Icebreakers
“The ultimate promise of technology is to make us more human, not less." — John Naisbitt
My family and I are fortunate to be away on a bucket-list vacation on a cruise through Southeast Alaska. Yesterday we idled our small boat at the foot of a calving glacier. With every rifle‑sharp crack, a slab of ancient ice sheared away and thundered into the fjord—an audible reminder that the glacier is melting faster than it can crawl forward, leaving it to retreat up the valley it helped create.
That soundtrack finds an unexpected rhyme in the book occupying my evenings—Daniel Yergin’s The Prize, the Pulitzer Prize winning epic history of oil, published in the 90’s. The parallels between calving ice and cut‑throat competition are impossible to miss.
Melting Ice, Moving Goalposts
Sure, Earth has been warming since the last ice age, but pretending human industry hasn't accelerated things would be intellectually dishonest. That said, demonizing fossil fuels misses the point - we desperately rely on them as a society. After all, access to energy and GDP per capita are positively correlated. In today’s political climate, the paradigm has forced us to pick between prosperity and sustainability, when really, we should be insisting on both.
As we enter the AI era, our hunger for electrons will only intensify. The U.S. and China are in an AI arms race, and ENERGY—not algorithms—is the limiting factor. Whoever wins the battle will have the computational power to solve some of our most pressing problems, maybe even climate change.
And while The Prize may not seem like a resource for sustainability solutions, it does highlight the rapid return on investment of game-changing technologies—and how they can modify human behavior, even make interactions more human.
When Machines Free Humans
The 1980s and 1990s were transformative decades for Big Oil. Companies were racing to deploy breakthrough technologies that seemed almost science fiction at the time—3D seismic imaging that could peer miles beneath the ocean floor, computer-guided drilling systems that could navigate underground with surgical precision, satellite monitoring networks that tracked thousands of wells in real-time.

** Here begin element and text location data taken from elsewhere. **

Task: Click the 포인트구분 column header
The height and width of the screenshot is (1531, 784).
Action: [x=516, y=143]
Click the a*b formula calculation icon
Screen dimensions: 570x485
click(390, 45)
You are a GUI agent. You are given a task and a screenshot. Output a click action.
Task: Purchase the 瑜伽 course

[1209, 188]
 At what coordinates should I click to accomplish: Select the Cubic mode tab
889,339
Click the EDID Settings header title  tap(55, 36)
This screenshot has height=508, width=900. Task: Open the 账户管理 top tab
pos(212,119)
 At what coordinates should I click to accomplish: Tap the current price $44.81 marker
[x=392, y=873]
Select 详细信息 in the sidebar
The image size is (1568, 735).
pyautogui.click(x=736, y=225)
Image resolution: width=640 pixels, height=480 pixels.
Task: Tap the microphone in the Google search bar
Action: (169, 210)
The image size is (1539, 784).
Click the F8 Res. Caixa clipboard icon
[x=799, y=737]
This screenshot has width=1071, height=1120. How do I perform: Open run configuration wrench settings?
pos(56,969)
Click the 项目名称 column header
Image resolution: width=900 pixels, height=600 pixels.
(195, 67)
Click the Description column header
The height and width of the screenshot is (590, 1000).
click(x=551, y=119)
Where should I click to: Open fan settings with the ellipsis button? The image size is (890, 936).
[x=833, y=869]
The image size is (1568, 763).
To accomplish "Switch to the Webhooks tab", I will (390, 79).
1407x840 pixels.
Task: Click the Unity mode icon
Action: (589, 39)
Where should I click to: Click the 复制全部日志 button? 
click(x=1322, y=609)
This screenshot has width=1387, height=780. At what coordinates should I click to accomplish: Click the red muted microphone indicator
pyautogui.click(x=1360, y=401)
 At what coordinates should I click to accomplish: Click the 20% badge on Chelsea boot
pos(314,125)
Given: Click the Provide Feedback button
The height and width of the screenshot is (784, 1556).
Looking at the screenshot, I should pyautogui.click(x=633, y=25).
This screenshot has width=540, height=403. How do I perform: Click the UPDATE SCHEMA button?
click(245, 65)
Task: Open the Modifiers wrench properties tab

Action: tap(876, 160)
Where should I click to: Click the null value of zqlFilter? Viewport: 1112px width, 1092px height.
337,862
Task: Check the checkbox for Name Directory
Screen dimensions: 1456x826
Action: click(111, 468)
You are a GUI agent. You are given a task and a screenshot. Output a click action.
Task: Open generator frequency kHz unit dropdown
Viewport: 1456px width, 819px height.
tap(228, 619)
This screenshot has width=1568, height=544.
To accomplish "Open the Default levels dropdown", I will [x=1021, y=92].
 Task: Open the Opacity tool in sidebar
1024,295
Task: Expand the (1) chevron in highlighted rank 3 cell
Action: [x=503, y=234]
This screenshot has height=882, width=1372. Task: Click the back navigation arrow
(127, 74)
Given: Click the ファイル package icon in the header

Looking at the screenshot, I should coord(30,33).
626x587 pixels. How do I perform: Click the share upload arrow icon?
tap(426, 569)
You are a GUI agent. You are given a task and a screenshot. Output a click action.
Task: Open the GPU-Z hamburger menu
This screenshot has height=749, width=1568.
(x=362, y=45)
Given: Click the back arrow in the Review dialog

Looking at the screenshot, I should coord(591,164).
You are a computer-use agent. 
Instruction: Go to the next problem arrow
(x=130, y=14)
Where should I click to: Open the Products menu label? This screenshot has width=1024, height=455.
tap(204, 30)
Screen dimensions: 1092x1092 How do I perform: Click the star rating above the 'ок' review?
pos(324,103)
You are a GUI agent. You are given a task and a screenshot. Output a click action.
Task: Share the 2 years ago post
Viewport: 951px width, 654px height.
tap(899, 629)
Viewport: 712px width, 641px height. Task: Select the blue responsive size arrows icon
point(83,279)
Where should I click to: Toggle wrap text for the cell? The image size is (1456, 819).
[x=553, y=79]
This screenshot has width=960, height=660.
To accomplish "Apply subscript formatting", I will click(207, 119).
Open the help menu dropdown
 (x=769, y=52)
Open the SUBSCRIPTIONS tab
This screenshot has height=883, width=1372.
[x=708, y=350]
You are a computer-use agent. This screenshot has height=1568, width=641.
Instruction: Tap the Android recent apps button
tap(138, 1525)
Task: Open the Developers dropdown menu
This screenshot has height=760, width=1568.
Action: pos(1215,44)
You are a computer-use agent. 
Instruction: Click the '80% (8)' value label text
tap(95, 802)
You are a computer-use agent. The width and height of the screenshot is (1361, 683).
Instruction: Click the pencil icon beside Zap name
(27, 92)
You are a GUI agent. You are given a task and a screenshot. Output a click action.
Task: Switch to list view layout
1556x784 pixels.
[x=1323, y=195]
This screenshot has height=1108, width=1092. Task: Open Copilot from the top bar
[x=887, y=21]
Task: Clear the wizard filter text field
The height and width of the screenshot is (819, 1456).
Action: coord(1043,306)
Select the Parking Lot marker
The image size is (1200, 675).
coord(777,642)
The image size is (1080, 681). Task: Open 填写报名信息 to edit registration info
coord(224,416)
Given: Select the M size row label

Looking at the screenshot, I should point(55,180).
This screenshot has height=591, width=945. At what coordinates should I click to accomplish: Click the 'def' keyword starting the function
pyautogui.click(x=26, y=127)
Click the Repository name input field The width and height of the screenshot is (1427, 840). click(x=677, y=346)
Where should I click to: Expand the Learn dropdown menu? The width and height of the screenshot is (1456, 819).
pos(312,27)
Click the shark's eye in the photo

The conventional wisdom was that all this automation would eliminate jobs. The reality was more nuanced.
Take John Browne at BP for example. Before these systems, oil executives like Browne spent enormous amounts of time hunched over geological surveys, manually interpreting subsurface data, essentially making educated guesses about where to drill next. It was painstaking, time-consuming work that could take weeks or months to yield actionable insights.
Once 3D seismic systems could generate those same insights automatically—and with far greater accuracy—Browne found himself with something precious: bandwidth. Instead of being trapped in the weeds of geological analysis, he could focus on focus on what he termed "relationship-intensive leadership." He spent time weaving together cultures during major acquisitions of Amoco and ARCO, nurturing stakeholder relationships across continents, and creating the decentralized management structure that analysts credit for BP's golden era of growth (its market value tripled).
This concept of course is not unique to oil. The same pattern played out across industries during the technology revolution of the 1980s and 1990s. When banks introduced ATMs, critics predicted the end of human tellers. Instead, the opposite happened—banks actually increased teller hiring. Similarly, airlines adapted reservation systems to free staff for customer service. Retailers like Walmart leaned into inventory automation to put more associates on the floor.
The pattern was unmistakable: automation didn't make these executives less human; it made them more available for the work only humans can do—building trust, navigating complexity, shaping organizational culture.
The AI Multiplier
Fast-forward to today. Artificial intelligence is doing to spreadsheets what drilling software once did to surveys. The organizations that thrive will be those with an abundance of electrons and empathy.
Think about your own schedule. How many hours this week were swallowed by hunting down data that should be readily available on your lab top? How many afternoons vanished into slide decks a bot could draft in minutes? Which customer call never happened because you were "running the numbers" yet again?
In an AI-powered world, those lost hours are equity begging to be redeployed—from busywork to bridge-building, from dashboards to dialogue.
Mapping the New Territory
There is no doubt that with technological advancement comes rocky transitions. As Anthropic’s CEO recently suggested, white-collar jobs are particularly susceptible. That said, the companies poised to dominate aren't replacing people with AI; they're using AI to strip away friction so their people can do work only humans can do.
Instead of busywork, afternoons can be spent in deep in conversation with strategic customers, or forging alliances that redraw your industry's map, or accurate forecasting that stretch beyond next quarter to next decade.
None of this is idealistic. The oil majors already wrote the playbook: automate the repetitive, humanize the strategic, and the returns follow.
Nature teaches the same lesson—adaptation isn't about fighting change, but finding new ways to thrive within it.